Patricia Campbell, Commercial Editor
I decided to keep my name professionally, but change it privately. As a writer you trade on your name to an extent, so keeping my maiden name was an attempt to retain the sense of self that is bound up in my work. Sounds lofty, but I didn't marry until I was 31 that's almost a decade after I began my career. I joke with my husband that the decision was all to do with maintaining good SEO, but in truth I quite like the way in which it compartmentalises work and play. I'm happy and proud to use my husband's name in every other aspect of my life, and yes, if we are lucky enough to have children, they will take his name, too. It's a very personal choice and I don't think women should be judged either way.
Fern Ross, Production Editor / Chief Sub Editor
I am not married, but my boyfriend Mark and I have been together for six years. He says he won't ask me to marry him unless I take his surname. It's Crabbie, so I really hope he's joking. On a more serious note, I have somewhat conflicting views, as on one hand I feel very attached to my name and it is a big part of who I am, especially being a journalist. However, if we were to have a family, I'd want us all to have the same name. I think that ultimately, I will change it, but it won't be an easy decision come the time.
Leisa Barnett, News and Social Media Editor
I'm getting married next year and I will take my husband's surname because I want to, not because I feel obliged to. But its actually the title Mrs that bothers me. If I were a Mr, no one would know what my marital status was (and nor would they care, as they shouldn't), or whether my name was mine, his or anything in between. I resent having to make a statement whatever I choose to do.
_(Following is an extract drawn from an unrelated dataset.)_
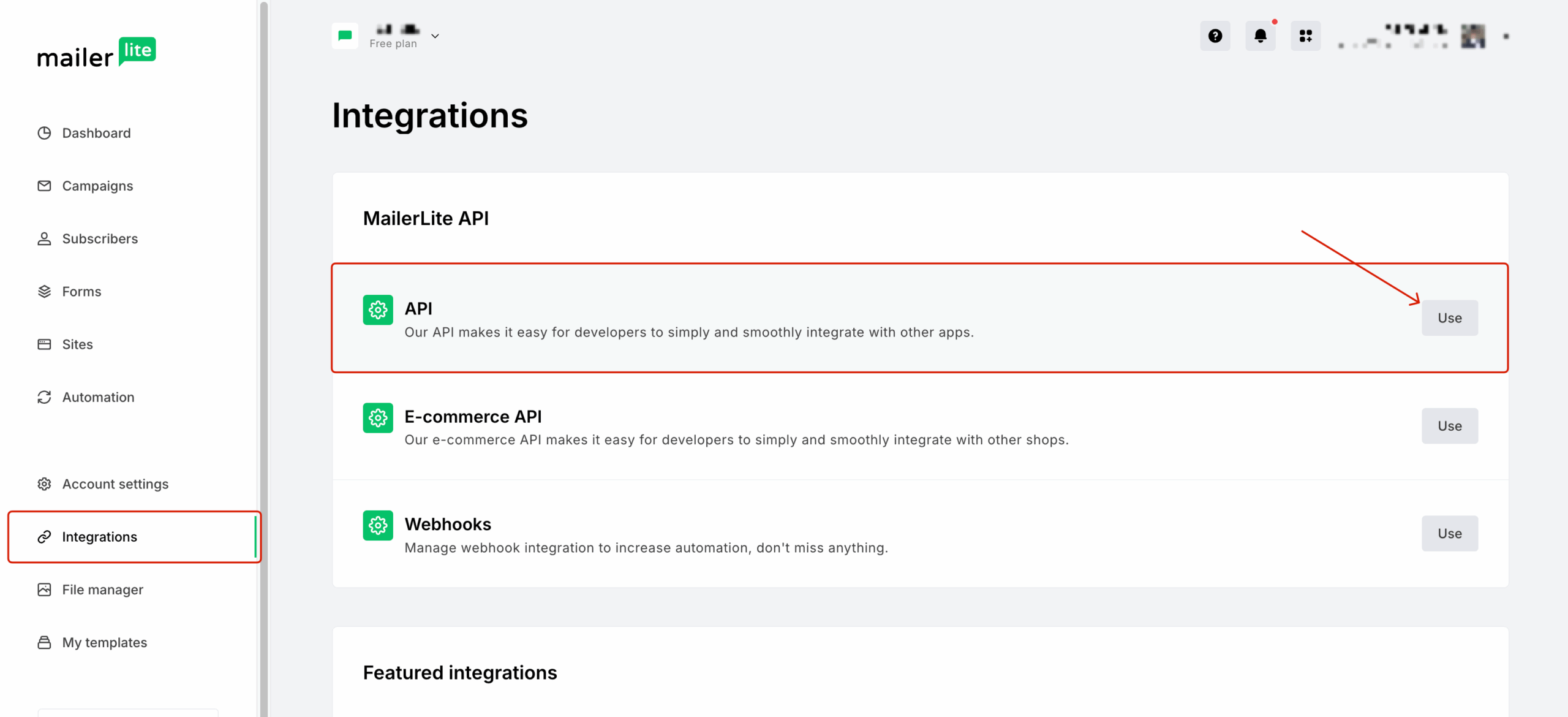This screenshot has height=717, width=1568.
Task: Open Account settings from the sidebar
Action: tap(115, 484)
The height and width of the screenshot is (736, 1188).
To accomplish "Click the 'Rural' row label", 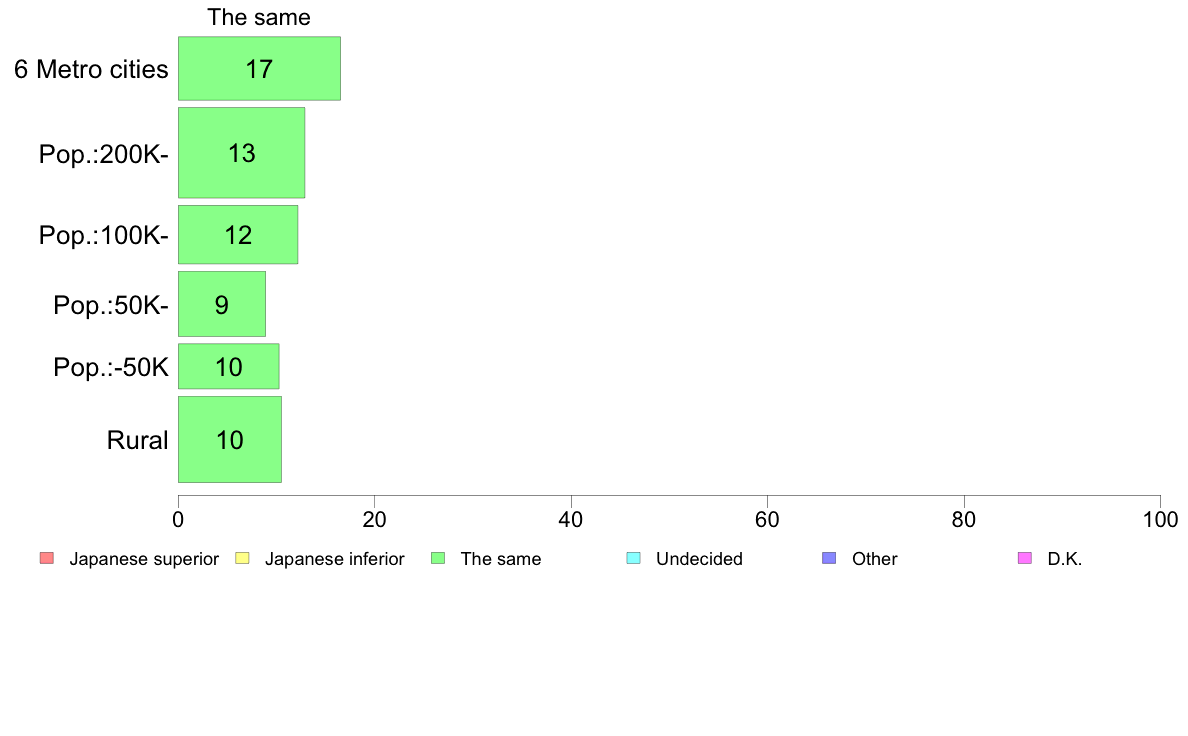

Sophie Beresiner, ?Beauty Director
Having resisted for the first six months of marriage, I decided to give my husband a wife with his name for his birthday. This was after many discussions, arguments, my proffered compromise (Lets start our own name! It will make us a more secure family of just us and secretly an opportunity to introduce the alliteration I always wanted - 'Sophie Silver' has a nice ring to it). In the end I spent the requisite £20 online and changed it to my husbands name by deed poll. I got my editor to witness my certificate as an extra touch since I was never going to change it for my work byline. I got it framed, wrapped and excitedly presented it on his birthday. Of course by then he'd done a silent about-turn without my knowledge, persuading me that my family name meant a lot to him now too, and why should I change it just because thats what society normalises? He's not 'abnormalised' enough to take my name himself just yet, but maybe one day. The good thing about deed poll is if the certificates aren't sent and logged with a bank or passport office, it's as if it never happened. So I'm still the same Beresiner in marriage as I was before, without compromising my relationship or my family values. Win win.